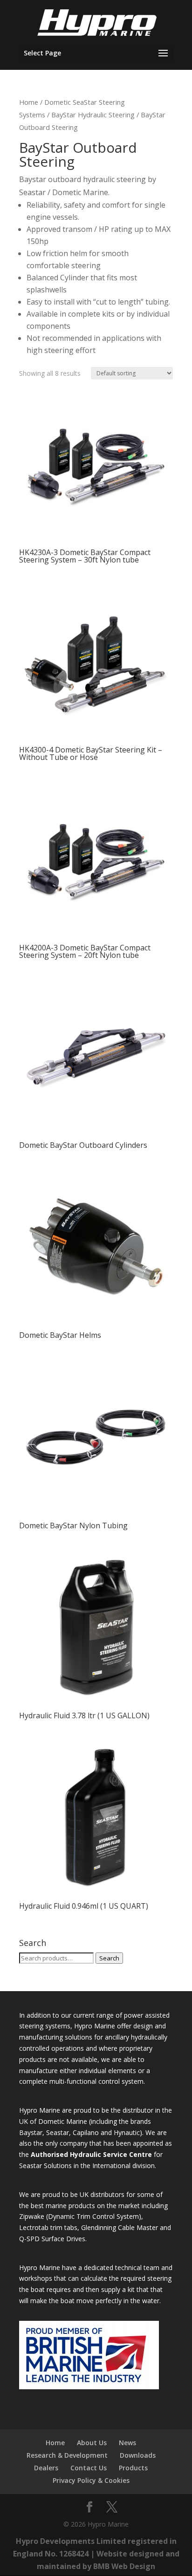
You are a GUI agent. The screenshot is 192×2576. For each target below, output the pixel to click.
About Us (92, 2442)
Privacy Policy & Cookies (91, 2480)
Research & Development (67, 2455)
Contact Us (88, 2467)
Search (109, 1958)
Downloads (138, 2455)
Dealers (46, 2467)
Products (133, 2467)
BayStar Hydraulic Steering (93, 114)
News (127, 2442)
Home (28, 102)
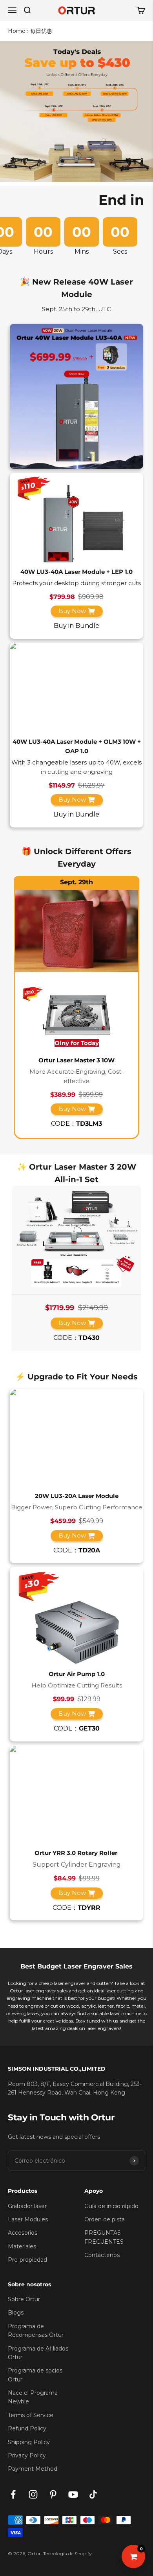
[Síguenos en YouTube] (73, 2494)
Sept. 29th (76, 882)
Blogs (16, 2312)
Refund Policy (27, 2428)
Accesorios (22, 2232)
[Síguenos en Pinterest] (53, 2494)
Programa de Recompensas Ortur (36, 2330)
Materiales (22, 2246)
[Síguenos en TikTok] (93, 2494)
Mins (82, 252)
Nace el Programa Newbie (33, 2397)
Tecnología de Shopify (67, 2553)
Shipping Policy (29, 2442)
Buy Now (72, 611)
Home (17, 30)
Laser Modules (28, 2219)
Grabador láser (27, 2206)
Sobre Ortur (24, 2299)
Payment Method (32, 2468)
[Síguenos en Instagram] (33, 2494)
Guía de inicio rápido (111, 2206)
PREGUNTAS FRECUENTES (104, 2237)
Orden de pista (104, 2219)
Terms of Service (30, 2415)
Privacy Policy (27, 2455)
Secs (120, 252)
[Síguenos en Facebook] (13, 2494)
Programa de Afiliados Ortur (38, 2353)
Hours (43, 252)
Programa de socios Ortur (35, 2375)
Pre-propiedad (27, 2259)
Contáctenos (102, 2255)
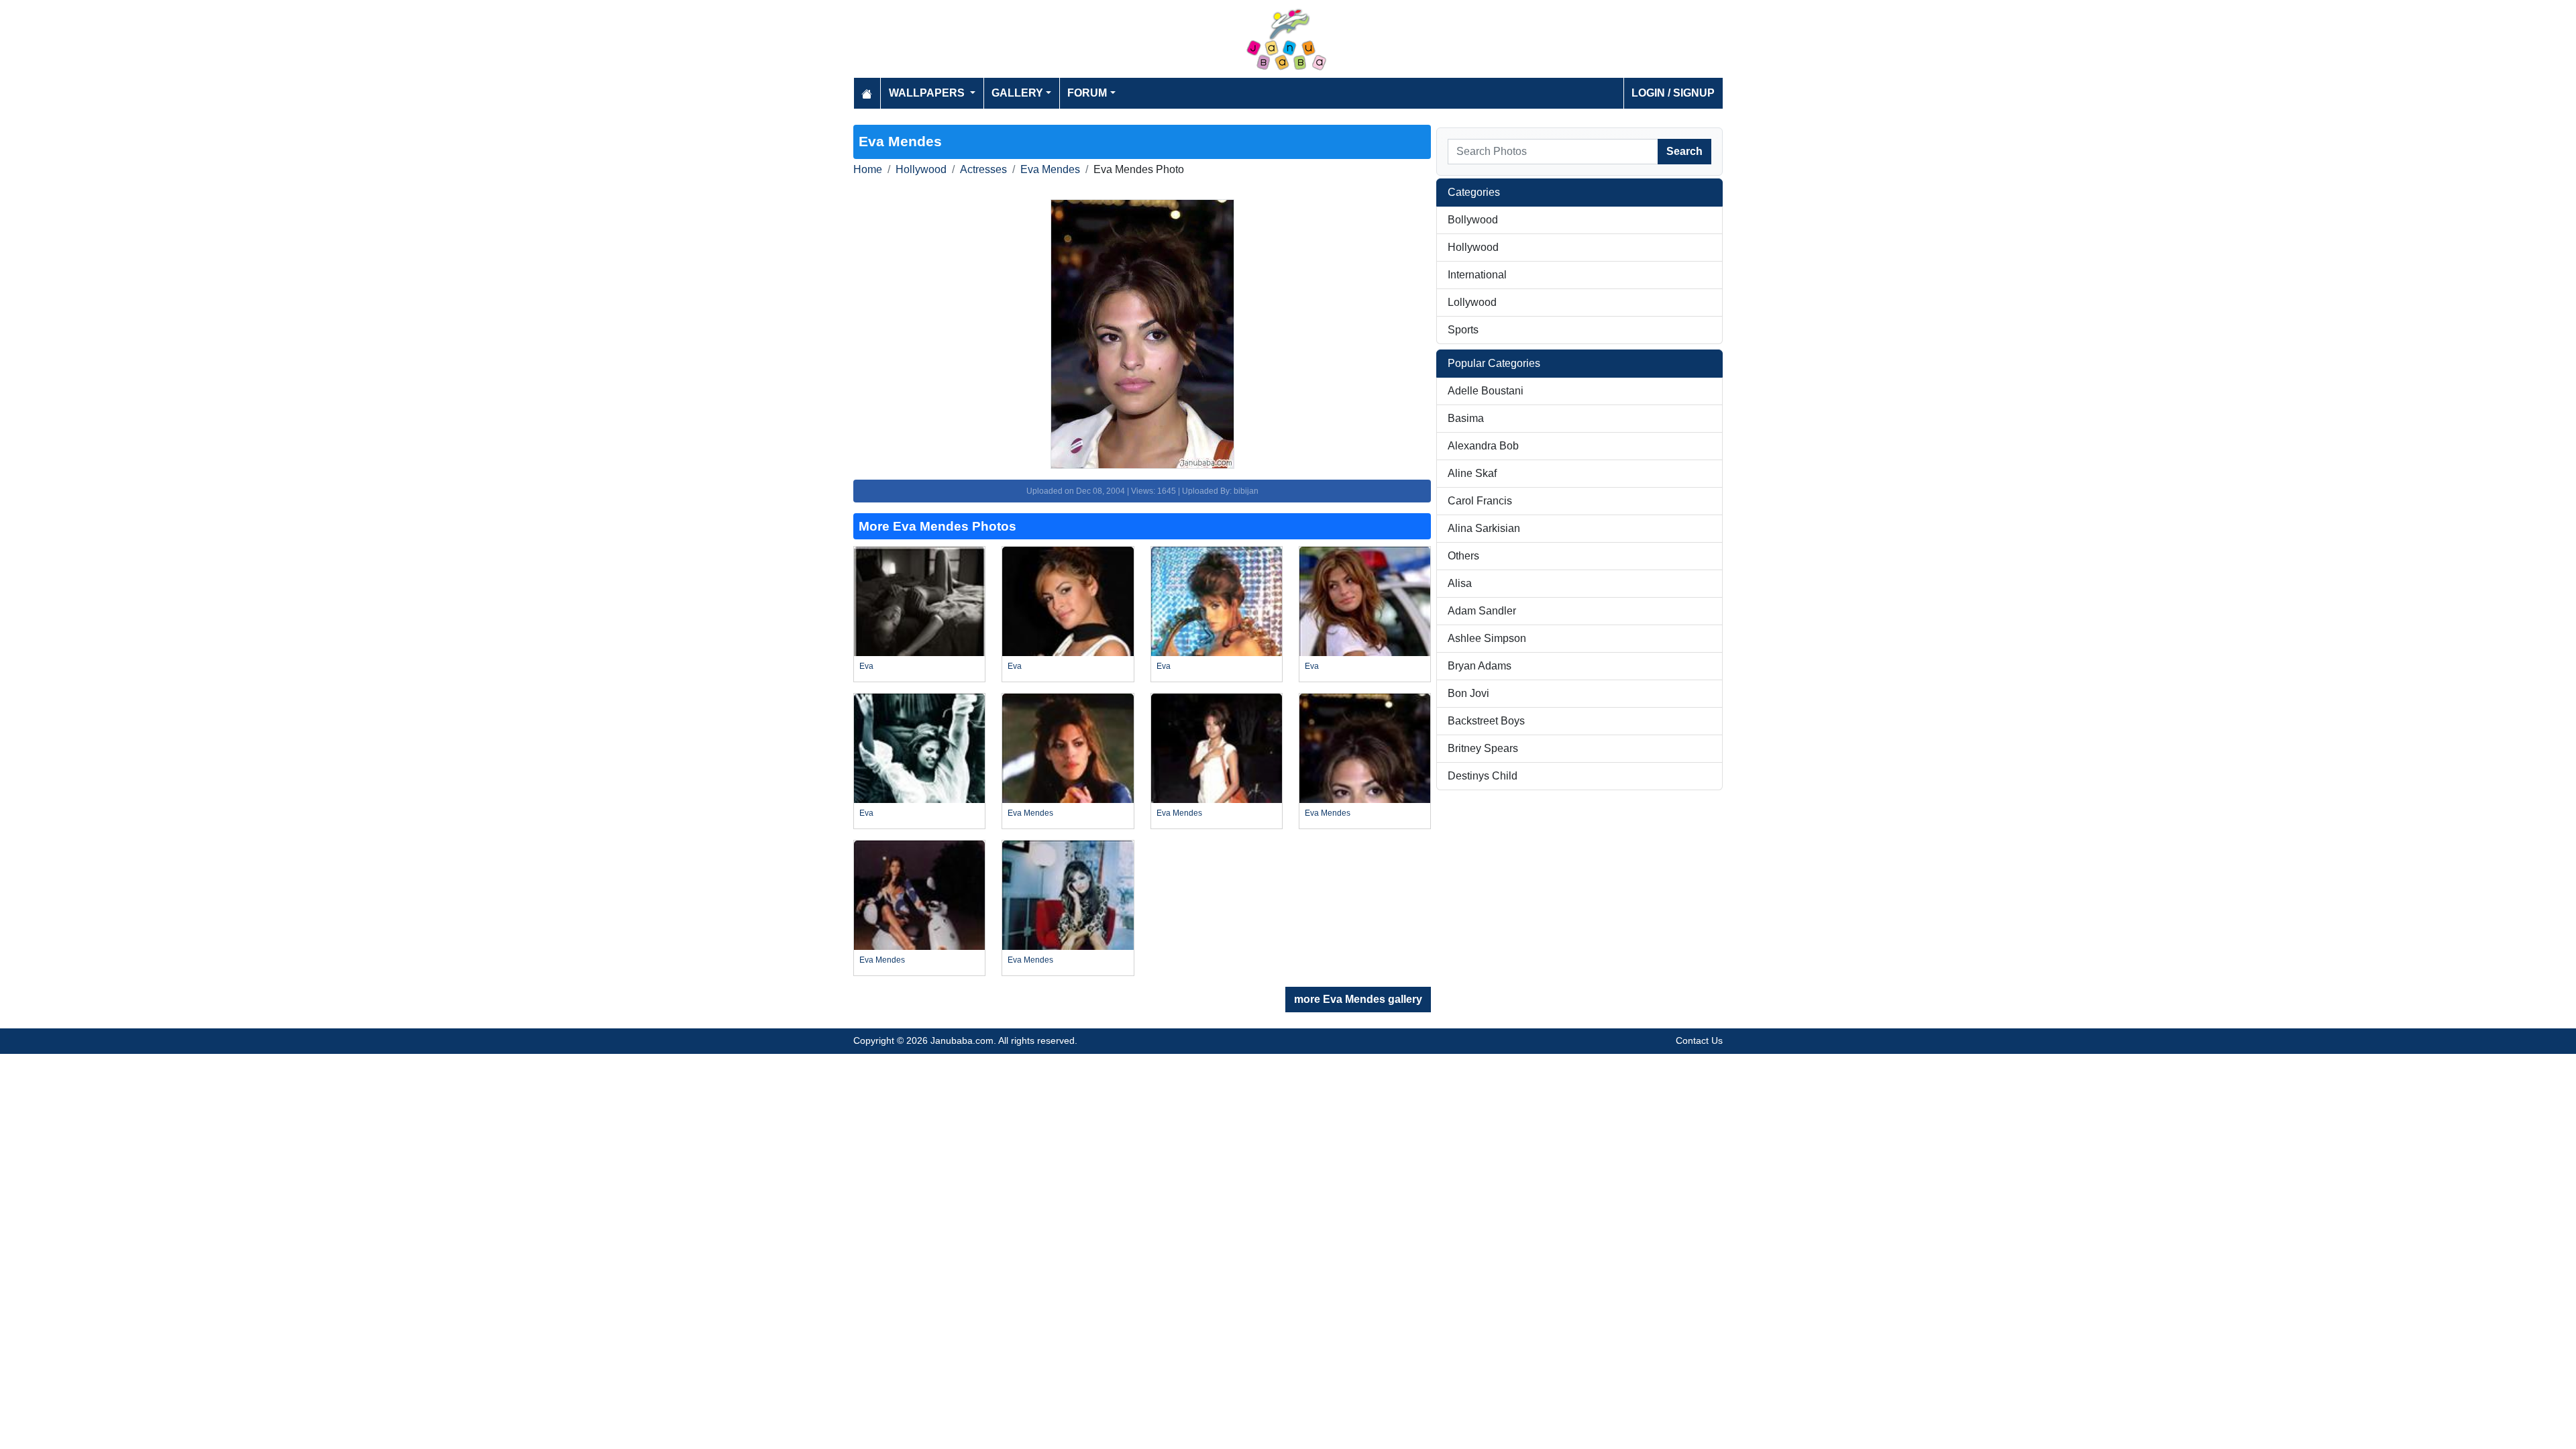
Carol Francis (1480, 500)
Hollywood (921, 169)
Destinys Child (1482, 776)
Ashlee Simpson (1487, 638)
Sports (1463, 329)
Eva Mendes (1050, 169)
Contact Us (1699, 1040)
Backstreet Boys (1486, 721)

**REQUIREMENT:**
Out of the entries above, write out only the lines between the line holding "[Síguenos en Pinterest] (53, 2494)" and the line holding "Home (17, 30)", inclusive, each exactly as given.

**RESPONSE BELOW:**
[Síguenos en Pinterest] (53, 2494)
Programa de Recompensas Ortur (36, 2330)
Materiales (22, 2246)
[Síguenos en TikTok] (93, 2494)
Mins (82, 252)
Nace el Programa Newbie (33, 2397)
Tecnología de Shopify (67, 2553)
Shipping Policy (29, 2442)
Buy Now (72, 611)
Home (17, 30)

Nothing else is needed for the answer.